■ REQUIRED WORK:
For the string "beside", search the entries below and copy every line where it appears.

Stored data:
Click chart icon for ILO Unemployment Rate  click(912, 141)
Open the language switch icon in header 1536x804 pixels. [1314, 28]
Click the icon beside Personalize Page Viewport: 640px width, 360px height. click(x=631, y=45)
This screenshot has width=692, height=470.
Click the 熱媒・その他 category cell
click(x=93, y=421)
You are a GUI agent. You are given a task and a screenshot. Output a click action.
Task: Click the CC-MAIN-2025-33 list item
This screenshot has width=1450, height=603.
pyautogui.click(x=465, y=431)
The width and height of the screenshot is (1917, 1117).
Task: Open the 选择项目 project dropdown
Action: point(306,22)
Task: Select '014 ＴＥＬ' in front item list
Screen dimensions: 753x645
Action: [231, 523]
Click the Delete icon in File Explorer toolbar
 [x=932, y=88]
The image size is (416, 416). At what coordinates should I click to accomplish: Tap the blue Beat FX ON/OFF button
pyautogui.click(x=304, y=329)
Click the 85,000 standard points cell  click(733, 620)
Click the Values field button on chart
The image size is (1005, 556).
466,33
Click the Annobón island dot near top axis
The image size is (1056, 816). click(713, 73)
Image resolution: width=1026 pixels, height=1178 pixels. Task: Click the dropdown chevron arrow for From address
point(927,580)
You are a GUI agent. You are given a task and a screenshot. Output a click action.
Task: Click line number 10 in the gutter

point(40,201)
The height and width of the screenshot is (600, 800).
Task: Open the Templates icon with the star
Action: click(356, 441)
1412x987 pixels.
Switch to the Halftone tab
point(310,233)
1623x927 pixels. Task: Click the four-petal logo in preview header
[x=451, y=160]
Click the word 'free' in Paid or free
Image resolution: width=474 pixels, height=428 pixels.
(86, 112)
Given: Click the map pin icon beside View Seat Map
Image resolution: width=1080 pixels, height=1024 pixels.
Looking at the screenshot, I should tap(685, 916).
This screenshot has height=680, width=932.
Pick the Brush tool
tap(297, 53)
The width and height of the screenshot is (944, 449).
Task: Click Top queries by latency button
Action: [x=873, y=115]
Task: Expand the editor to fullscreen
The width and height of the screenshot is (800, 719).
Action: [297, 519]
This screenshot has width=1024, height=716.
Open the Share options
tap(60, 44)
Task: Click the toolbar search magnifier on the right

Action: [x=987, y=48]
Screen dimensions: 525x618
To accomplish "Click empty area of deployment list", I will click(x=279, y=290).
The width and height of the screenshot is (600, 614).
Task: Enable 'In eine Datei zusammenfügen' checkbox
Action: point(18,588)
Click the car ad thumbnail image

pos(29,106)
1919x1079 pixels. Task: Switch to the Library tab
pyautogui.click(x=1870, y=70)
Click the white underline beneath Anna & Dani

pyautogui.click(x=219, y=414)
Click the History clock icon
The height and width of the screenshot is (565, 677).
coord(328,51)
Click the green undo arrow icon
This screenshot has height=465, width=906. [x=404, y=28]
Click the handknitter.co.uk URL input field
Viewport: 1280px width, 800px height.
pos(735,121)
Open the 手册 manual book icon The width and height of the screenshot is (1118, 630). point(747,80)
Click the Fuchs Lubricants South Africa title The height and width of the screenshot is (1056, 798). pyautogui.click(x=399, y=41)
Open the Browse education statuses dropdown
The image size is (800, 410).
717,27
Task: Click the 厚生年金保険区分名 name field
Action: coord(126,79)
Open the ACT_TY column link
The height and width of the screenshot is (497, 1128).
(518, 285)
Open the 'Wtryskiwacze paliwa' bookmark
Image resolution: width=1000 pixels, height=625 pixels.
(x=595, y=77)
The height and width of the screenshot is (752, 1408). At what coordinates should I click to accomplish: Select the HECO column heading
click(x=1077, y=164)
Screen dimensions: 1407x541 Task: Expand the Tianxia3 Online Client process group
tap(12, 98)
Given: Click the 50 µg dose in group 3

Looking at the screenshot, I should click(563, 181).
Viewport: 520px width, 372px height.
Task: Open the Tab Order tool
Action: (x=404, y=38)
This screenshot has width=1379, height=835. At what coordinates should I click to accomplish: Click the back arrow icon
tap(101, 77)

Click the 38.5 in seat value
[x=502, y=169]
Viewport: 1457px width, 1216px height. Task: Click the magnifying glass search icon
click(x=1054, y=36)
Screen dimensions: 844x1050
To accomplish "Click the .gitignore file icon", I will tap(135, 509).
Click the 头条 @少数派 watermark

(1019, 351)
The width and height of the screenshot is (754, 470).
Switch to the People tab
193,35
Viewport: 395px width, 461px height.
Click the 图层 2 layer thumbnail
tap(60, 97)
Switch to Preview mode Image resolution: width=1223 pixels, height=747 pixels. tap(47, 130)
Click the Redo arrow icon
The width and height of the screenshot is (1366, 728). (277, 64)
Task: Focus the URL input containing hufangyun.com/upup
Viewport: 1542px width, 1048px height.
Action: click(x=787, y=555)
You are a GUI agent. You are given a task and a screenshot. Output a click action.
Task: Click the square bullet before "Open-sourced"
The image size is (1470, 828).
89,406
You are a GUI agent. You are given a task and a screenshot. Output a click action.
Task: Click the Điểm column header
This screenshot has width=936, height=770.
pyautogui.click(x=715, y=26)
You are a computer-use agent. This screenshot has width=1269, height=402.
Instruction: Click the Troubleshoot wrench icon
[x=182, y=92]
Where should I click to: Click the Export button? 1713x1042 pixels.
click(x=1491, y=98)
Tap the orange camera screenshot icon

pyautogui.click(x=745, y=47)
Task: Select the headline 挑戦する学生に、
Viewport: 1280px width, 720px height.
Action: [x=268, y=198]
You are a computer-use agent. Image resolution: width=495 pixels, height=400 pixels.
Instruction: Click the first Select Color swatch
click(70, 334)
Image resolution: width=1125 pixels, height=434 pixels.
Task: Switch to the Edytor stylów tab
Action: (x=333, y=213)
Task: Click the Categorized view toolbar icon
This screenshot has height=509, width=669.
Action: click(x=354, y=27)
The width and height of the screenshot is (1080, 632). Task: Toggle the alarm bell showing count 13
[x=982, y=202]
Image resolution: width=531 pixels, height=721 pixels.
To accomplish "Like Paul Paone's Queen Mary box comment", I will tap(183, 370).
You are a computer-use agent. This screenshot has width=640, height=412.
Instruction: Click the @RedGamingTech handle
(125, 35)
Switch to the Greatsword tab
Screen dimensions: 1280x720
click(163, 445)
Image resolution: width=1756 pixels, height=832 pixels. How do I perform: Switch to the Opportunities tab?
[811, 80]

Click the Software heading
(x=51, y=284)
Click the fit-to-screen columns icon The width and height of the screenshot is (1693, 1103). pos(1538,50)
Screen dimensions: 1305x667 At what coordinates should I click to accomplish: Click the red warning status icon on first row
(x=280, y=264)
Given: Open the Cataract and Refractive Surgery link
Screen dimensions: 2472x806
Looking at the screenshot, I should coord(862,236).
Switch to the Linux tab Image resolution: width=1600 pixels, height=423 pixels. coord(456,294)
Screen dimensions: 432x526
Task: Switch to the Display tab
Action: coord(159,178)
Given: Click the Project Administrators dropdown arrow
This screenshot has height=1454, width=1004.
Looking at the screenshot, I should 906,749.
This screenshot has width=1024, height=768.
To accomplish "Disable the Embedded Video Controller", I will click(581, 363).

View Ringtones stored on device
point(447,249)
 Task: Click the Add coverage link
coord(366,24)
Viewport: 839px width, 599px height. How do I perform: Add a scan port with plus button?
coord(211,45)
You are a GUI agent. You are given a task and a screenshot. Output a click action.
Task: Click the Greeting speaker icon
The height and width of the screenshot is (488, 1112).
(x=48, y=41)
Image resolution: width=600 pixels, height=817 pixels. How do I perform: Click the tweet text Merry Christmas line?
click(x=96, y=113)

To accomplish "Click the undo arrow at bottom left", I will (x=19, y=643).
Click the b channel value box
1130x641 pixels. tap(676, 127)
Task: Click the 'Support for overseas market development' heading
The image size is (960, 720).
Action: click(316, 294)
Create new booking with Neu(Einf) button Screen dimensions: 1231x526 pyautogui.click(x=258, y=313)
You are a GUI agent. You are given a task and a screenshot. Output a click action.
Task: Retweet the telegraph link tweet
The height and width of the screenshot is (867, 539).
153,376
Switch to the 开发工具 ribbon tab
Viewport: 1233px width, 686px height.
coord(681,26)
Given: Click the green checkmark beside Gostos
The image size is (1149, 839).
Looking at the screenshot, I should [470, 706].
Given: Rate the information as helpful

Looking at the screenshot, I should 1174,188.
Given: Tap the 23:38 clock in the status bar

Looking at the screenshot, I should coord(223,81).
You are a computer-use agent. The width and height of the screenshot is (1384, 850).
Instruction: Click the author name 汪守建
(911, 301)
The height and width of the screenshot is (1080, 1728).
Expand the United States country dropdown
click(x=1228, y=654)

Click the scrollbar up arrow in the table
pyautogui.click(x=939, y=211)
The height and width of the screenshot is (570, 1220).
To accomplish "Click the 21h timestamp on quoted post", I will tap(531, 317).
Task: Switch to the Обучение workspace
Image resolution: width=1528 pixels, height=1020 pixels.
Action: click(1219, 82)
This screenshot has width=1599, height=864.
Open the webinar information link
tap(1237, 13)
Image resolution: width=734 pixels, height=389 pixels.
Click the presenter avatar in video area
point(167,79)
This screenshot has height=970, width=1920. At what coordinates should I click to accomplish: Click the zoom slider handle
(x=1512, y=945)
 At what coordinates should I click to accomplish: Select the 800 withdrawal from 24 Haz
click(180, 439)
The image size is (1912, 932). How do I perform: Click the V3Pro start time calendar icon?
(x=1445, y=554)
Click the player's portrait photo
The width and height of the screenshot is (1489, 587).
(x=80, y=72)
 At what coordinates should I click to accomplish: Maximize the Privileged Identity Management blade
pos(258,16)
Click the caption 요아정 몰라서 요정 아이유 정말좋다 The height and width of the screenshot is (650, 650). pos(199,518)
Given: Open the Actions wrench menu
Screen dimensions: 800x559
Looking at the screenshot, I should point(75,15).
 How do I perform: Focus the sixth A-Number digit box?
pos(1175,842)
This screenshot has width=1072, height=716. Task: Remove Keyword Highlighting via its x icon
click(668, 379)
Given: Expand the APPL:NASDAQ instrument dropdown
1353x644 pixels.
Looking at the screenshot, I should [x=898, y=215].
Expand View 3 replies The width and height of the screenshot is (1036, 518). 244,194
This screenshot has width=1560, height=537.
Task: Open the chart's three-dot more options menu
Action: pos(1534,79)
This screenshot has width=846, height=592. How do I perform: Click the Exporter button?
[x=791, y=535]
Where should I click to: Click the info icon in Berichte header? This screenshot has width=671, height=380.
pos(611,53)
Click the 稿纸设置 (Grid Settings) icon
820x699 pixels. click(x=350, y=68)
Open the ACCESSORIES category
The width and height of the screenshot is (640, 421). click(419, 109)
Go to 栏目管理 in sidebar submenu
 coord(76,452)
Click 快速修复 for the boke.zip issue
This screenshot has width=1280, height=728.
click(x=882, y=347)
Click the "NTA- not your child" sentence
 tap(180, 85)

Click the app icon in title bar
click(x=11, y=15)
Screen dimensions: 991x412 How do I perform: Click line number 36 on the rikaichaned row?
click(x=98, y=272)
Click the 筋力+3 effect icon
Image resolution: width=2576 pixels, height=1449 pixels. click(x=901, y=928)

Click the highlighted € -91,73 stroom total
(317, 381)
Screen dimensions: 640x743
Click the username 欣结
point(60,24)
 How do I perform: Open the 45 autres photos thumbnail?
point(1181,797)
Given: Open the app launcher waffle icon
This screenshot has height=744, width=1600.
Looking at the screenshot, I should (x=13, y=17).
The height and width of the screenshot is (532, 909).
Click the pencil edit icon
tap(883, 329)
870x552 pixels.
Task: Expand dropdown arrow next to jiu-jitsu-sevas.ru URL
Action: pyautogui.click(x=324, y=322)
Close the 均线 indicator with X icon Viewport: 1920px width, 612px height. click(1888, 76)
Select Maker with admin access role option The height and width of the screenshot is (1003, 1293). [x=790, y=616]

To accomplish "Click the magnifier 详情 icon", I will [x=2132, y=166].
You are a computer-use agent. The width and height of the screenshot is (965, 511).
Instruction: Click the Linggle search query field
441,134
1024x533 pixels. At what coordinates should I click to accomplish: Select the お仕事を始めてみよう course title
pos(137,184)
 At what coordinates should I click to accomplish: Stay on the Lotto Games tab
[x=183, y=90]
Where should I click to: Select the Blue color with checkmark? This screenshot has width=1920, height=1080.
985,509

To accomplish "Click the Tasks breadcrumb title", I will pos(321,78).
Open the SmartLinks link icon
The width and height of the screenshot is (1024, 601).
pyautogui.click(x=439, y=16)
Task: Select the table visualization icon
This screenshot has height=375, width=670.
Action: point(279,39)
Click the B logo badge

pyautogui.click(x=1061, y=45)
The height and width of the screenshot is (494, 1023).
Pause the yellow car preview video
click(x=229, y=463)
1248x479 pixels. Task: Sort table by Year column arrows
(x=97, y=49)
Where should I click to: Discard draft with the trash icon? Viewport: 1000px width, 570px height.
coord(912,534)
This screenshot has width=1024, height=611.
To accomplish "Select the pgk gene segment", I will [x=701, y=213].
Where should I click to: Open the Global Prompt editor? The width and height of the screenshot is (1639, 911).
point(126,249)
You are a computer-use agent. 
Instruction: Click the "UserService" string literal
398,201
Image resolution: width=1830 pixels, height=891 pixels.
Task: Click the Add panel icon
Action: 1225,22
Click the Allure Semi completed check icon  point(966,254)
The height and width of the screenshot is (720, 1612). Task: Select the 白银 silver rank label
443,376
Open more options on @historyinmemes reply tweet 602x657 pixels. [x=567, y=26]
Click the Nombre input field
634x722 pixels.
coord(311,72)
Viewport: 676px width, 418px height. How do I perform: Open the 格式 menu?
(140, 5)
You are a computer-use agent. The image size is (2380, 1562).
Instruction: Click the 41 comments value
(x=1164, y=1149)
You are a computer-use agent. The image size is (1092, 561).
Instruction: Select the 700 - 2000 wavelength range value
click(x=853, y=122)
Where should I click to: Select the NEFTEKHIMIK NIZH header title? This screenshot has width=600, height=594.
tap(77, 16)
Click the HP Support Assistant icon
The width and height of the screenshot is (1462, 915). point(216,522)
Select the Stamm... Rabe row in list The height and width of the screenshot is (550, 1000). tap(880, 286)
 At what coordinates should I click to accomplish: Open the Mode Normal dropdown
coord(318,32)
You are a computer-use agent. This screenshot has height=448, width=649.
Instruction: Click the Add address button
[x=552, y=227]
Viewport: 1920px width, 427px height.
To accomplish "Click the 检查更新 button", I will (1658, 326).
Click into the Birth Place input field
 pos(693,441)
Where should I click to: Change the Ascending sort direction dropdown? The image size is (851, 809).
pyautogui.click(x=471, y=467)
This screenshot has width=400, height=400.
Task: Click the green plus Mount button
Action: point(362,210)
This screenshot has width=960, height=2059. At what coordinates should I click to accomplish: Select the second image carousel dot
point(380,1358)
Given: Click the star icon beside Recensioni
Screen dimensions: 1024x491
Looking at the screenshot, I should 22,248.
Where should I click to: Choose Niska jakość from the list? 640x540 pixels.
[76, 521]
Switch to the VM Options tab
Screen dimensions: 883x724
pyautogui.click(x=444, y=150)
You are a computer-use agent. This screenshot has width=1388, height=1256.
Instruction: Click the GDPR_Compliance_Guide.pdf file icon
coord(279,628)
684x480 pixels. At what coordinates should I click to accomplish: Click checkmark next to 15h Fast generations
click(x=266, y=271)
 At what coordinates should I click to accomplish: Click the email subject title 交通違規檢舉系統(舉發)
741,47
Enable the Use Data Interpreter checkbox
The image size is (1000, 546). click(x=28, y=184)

■ ANSWER SPACE:
Click the icon beside Personalize Page Viewport: 640px width, 360px height. click(x=631, y=45)
Given: Click the map pin icon beside View Seat Map
Given: Click the green checkmark beside Gostos
Given: Click the star icon beside Recensioni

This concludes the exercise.